Hormonumstellungen

Als ich in der Pubertät war, erklärte mir niemand, weshalb ich mal himmelhoch jauchzend und dann wieder zu Tode betrübt war. Pubertät war kein Thema im Familienkreis. Dabei war ich in der glücklichen Lage, von Wimmerln und sonstigen Hautunreinheiten verschont zu bleiben – anders als einige meiner Klassenkameraden (ich war jahrelang mit Dispens das einzige Mädchen in einem Gymnasium für Knaben, Koedukation gab es damals ja noch nicht), die oft mit einem „Haupt voll Blut und Wunden“ in den Unterricht kamen.

Damals redeten ja auch viele Erwachsene den Jungen ein, das käme vom Masturbieren – wobei die wenigstens Teens von damals dieses Wort zu entschlüsseln wussten – auch die nicht, die Latein gelernt hatten, denn niemand erklärte ihnen, dass der Begriff von manus, Hand, und stuprum, Unzucht, hergeleitet wird. Und schon gar nicht wurde die Wirkung von Hormonschwankungen erklärt. Die Forschung dazu und deren Ergebnisse drangen erst viele Jahre später ins Bewusstsein einer breiten Öffentlichkeit – nämlich in Bezug auf die Wechseljahre.

Im Klimakterium erleben nämlich viele Menschen – Frauen wie Männer – Ähnliches wie seinerzeit als Jugendliche, von der sogenannten Spätakne bis zu den Stimmungsschwankungen und den plötzlichen Hitzen. Es lohnt aber, zu beobachten, wann immer beispielsweise Hitzewallungen auftreten – ob das vielleicht in einer Situation passiert, in der man unter Stress gerät, etwa wenn man mit irgendetwas aufhören möchte und die Umgebung hindert einen daran …

Die Wechseljahre wurden zum Medienthema als Hormonersatztherapien angeboten werden konnten – und das möglichst präventiv.

Dabei gibt es Kulturen, in denen Wechselbeschwerden von Frauen praktisch unbekannt sind, berichtet Dorritt Cadura-Saf in ihrem Buch „Das unsichtbare Geschlecht“, nämlich dort in der sogenannten Dritten Welt, wo sich die soziale Lage von Frauen verbessert, wenn sie nicht mehr fruchtbar sind und die Gefahr von Kuckuckskindern besteht. Und außerdem unterscheidet sich auch deren Ernährung von der westlichen Fleischorientierung.

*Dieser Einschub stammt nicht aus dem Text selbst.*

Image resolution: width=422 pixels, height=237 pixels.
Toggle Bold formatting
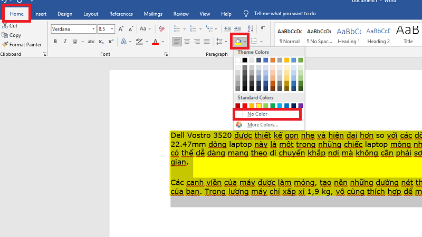[x=55, y=42]
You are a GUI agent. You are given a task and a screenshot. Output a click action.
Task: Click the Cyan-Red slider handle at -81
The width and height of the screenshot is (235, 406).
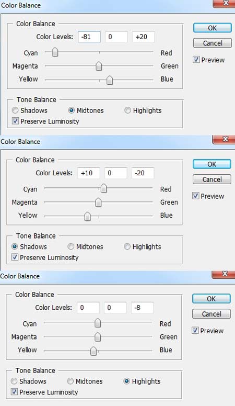(55, 52)
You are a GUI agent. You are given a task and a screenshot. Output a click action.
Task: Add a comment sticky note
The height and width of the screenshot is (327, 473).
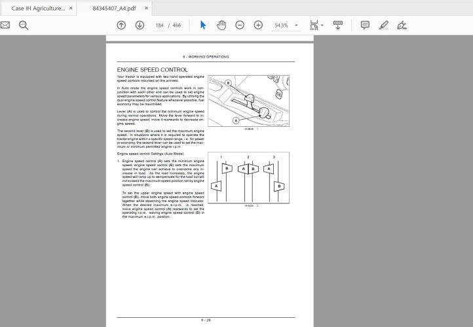(x=365, y=25)
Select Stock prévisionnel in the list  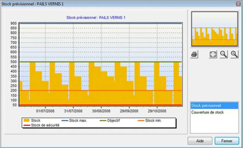(215, 106)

Hormonpapst Johannes Huber schrieb in einem seiner Bücher, beim Heilen käme zuerst das Wort, dann die Pflanze und zuletzt erst das Messer. Gottlob setzen immer mehr Frauen auf umfassende Information zur Förderung ihrer Gesundheit, vor allem auch die Informationen, wo Hormone über Pflanzen aufgenommen werden.